What to work on
Please give back only the lines below from the one containing "Image resolution: width=797" to the one containing "Task: Click the swap", each repeated word for word, both ends included.

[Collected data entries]
★ ★ ★ ★ ★

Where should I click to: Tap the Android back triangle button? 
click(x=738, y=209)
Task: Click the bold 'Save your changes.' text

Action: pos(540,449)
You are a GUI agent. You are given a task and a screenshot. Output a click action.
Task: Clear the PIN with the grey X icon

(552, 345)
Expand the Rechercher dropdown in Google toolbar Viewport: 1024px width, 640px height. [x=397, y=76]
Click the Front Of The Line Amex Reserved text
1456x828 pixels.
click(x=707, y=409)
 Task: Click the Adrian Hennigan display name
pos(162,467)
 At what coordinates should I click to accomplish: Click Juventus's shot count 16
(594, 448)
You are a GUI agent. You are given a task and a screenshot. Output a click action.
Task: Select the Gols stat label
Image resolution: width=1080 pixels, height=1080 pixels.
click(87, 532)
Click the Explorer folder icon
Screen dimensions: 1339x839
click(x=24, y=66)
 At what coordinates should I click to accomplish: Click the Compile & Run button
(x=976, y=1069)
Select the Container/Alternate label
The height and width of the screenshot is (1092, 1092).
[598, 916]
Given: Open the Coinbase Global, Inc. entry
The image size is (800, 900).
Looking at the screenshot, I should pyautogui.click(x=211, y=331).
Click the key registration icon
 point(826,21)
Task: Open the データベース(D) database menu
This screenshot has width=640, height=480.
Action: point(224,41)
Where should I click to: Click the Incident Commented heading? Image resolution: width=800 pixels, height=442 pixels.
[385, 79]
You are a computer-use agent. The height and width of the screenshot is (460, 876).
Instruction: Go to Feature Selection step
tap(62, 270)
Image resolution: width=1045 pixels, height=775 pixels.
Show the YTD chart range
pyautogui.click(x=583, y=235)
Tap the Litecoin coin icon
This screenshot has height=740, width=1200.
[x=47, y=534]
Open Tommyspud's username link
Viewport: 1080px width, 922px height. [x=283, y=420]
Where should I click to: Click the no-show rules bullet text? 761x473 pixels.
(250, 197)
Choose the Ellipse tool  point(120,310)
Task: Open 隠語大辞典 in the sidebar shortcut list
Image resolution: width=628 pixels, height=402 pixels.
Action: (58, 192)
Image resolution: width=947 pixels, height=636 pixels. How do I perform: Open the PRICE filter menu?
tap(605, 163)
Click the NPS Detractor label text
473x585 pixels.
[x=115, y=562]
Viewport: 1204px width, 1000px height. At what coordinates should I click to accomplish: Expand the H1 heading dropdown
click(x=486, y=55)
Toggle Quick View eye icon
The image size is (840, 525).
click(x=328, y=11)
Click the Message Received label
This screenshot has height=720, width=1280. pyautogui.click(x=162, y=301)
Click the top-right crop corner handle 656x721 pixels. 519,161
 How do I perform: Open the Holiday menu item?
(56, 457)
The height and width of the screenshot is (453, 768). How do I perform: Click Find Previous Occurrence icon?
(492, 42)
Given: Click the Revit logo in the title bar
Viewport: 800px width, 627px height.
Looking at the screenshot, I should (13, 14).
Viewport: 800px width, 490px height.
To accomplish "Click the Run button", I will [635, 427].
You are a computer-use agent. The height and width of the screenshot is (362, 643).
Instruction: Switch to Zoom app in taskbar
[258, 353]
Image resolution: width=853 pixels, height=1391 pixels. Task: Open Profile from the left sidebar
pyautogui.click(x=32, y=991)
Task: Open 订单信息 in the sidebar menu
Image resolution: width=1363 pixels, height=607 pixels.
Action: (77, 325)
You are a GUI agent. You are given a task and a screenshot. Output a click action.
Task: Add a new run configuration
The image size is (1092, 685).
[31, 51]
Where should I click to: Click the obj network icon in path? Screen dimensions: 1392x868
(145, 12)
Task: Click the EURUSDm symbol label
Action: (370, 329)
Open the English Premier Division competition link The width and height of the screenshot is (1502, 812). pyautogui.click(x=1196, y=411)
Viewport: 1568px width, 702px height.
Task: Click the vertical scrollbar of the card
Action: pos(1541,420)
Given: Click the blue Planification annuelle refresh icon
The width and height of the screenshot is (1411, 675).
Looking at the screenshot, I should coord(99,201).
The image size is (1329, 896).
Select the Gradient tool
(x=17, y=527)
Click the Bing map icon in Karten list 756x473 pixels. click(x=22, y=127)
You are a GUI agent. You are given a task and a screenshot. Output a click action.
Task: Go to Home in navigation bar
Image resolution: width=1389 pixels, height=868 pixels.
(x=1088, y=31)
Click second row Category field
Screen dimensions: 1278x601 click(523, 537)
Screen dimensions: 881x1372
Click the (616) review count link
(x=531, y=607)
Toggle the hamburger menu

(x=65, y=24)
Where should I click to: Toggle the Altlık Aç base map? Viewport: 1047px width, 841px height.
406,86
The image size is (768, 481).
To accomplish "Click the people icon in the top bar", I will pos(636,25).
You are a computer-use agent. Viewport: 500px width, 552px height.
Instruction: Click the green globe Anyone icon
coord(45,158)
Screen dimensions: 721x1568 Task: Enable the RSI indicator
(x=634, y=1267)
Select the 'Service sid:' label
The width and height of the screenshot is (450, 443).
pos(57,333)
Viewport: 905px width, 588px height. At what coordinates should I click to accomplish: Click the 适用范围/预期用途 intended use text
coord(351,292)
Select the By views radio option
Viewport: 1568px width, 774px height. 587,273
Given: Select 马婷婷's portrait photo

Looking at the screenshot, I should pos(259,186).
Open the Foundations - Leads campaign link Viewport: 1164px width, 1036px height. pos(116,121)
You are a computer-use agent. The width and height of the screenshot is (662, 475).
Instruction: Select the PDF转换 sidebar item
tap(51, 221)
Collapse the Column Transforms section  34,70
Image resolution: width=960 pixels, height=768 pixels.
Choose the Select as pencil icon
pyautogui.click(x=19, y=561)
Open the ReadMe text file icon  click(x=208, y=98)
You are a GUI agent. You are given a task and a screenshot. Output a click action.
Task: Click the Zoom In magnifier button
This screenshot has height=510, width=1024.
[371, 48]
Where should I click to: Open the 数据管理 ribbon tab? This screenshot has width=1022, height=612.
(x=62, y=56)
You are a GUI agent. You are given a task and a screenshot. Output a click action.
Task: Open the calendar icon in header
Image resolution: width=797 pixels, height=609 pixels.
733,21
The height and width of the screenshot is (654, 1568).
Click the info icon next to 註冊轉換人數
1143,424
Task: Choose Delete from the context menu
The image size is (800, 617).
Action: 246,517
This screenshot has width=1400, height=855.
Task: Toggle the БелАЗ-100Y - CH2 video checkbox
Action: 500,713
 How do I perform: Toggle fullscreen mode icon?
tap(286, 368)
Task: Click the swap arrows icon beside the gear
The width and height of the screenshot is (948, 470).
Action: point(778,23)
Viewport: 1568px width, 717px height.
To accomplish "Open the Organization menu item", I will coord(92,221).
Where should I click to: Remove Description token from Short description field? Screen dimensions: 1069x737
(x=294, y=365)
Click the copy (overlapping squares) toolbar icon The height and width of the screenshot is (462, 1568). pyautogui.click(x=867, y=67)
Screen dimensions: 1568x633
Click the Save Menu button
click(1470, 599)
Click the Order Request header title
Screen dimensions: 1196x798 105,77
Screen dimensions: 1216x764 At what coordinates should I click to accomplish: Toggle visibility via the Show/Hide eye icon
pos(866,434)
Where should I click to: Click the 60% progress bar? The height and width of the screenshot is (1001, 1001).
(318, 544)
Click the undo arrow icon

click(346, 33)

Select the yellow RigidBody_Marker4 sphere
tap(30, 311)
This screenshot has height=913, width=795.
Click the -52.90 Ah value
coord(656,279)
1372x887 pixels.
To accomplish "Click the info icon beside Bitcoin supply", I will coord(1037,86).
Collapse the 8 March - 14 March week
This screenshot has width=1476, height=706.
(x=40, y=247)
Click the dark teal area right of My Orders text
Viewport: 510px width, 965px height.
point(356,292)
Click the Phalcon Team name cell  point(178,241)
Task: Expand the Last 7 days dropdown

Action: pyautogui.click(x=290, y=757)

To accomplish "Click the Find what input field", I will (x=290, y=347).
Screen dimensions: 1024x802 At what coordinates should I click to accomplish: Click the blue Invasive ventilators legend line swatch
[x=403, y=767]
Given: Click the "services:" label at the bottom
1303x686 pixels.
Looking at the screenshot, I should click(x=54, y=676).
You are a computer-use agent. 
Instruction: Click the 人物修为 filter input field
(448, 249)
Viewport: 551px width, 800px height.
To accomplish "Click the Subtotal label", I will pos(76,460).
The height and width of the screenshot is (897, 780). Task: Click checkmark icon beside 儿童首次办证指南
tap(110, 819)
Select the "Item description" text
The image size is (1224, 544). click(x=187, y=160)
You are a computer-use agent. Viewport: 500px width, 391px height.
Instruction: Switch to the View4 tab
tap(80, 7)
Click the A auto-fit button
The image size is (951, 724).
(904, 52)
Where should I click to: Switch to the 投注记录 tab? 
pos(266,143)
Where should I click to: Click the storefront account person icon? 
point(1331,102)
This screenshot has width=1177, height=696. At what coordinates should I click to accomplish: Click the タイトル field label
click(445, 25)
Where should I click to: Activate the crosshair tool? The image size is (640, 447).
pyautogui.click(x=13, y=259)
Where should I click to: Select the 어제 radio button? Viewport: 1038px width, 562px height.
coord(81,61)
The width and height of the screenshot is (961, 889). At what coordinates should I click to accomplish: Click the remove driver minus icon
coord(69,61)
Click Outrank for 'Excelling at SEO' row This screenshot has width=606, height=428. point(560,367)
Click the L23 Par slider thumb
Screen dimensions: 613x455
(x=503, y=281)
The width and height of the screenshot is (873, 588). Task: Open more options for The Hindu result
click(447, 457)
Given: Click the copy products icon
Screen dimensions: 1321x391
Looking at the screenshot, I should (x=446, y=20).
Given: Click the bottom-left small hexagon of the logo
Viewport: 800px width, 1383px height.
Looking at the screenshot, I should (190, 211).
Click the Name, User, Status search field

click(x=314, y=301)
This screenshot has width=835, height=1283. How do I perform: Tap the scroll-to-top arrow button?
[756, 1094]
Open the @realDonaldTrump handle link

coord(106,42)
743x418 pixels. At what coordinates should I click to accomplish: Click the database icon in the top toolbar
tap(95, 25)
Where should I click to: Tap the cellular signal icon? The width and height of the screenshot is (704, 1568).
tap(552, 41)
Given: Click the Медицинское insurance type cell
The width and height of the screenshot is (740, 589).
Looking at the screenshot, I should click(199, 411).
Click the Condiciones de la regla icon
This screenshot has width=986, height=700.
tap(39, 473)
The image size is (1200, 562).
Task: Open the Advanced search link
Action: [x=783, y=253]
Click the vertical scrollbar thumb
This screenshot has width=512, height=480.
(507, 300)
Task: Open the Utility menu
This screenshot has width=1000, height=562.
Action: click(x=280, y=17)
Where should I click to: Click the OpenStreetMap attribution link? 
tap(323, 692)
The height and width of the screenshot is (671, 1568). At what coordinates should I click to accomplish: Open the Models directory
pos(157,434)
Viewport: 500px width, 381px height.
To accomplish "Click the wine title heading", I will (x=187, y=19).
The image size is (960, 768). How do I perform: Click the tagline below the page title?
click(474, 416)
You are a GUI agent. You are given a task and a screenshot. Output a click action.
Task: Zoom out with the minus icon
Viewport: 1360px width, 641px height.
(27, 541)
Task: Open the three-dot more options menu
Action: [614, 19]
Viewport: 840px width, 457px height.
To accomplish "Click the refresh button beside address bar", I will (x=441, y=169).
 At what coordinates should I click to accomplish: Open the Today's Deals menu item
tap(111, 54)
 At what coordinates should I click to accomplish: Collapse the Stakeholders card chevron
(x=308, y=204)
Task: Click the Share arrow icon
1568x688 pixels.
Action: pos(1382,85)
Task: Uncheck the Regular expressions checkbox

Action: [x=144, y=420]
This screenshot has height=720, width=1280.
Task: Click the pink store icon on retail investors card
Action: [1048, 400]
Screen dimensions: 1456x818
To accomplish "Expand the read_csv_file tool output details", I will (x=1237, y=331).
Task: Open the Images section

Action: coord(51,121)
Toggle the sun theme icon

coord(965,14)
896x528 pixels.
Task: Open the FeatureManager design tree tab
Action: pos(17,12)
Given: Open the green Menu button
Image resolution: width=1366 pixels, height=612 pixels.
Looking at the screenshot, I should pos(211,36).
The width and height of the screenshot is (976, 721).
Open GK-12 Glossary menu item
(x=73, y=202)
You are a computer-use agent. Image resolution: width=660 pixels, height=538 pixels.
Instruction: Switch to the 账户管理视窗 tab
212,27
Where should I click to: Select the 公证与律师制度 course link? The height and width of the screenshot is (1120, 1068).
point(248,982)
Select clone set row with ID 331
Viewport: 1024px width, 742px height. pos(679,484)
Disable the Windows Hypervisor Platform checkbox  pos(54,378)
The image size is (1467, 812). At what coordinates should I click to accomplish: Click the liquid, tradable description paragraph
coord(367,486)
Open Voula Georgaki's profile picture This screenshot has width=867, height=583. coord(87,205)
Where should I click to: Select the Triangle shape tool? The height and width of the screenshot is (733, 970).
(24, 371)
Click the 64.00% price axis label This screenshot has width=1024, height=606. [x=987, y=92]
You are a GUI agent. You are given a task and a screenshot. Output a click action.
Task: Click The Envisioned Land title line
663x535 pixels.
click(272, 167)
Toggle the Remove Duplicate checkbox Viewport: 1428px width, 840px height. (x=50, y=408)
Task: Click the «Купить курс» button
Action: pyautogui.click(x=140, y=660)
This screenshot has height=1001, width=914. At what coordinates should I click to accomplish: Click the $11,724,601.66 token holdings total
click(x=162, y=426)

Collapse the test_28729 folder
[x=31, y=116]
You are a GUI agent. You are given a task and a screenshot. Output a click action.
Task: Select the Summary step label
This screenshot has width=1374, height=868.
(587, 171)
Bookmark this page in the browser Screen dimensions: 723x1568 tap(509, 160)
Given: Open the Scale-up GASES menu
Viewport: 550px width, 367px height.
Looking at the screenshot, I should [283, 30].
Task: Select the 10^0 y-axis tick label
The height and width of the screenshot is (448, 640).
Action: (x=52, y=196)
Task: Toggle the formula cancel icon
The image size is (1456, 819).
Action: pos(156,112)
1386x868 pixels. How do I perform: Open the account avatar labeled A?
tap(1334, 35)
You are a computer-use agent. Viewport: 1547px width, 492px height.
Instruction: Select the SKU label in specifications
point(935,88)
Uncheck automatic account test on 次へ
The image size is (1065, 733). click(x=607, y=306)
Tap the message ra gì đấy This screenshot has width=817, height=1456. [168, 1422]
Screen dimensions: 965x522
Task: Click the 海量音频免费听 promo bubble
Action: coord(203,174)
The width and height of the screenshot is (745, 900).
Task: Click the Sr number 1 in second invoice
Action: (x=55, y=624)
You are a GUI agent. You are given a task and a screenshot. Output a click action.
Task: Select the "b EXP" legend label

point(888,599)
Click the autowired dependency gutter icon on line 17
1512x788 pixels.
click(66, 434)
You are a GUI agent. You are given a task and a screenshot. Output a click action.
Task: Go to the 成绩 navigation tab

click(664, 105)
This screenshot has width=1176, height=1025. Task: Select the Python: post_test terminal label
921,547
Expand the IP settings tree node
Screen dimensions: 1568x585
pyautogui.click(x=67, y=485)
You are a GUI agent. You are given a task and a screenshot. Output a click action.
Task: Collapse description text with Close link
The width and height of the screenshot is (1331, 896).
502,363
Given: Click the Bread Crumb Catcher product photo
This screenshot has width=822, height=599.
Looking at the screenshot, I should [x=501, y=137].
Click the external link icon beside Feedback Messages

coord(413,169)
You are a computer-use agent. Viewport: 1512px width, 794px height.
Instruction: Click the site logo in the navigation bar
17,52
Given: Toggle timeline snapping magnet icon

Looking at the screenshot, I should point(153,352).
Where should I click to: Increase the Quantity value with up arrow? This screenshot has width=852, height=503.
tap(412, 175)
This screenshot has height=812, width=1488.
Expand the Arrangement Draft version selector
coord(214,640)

★ ★ ★ ★ ★

Solution for this task
Image resolution: width=797 pixels, height=609 pixels.
733,21
The height and width of the screenshot is (654, 1568).
Click the info icon next to 註冊轉換人數
1143,424
Task: Choose Delete from the context menu
The image size is (800, 617).
Action: 246,517
This screenshot has width=1400, height=855.
Task: Toggle the БелАЗ-100Y - CH2 video checkbox
Action: 500,713
 How do I perform: Toggle fullscreen mode icon?
tap(286, 368)
Task: Click the swap arrows icon beside the gear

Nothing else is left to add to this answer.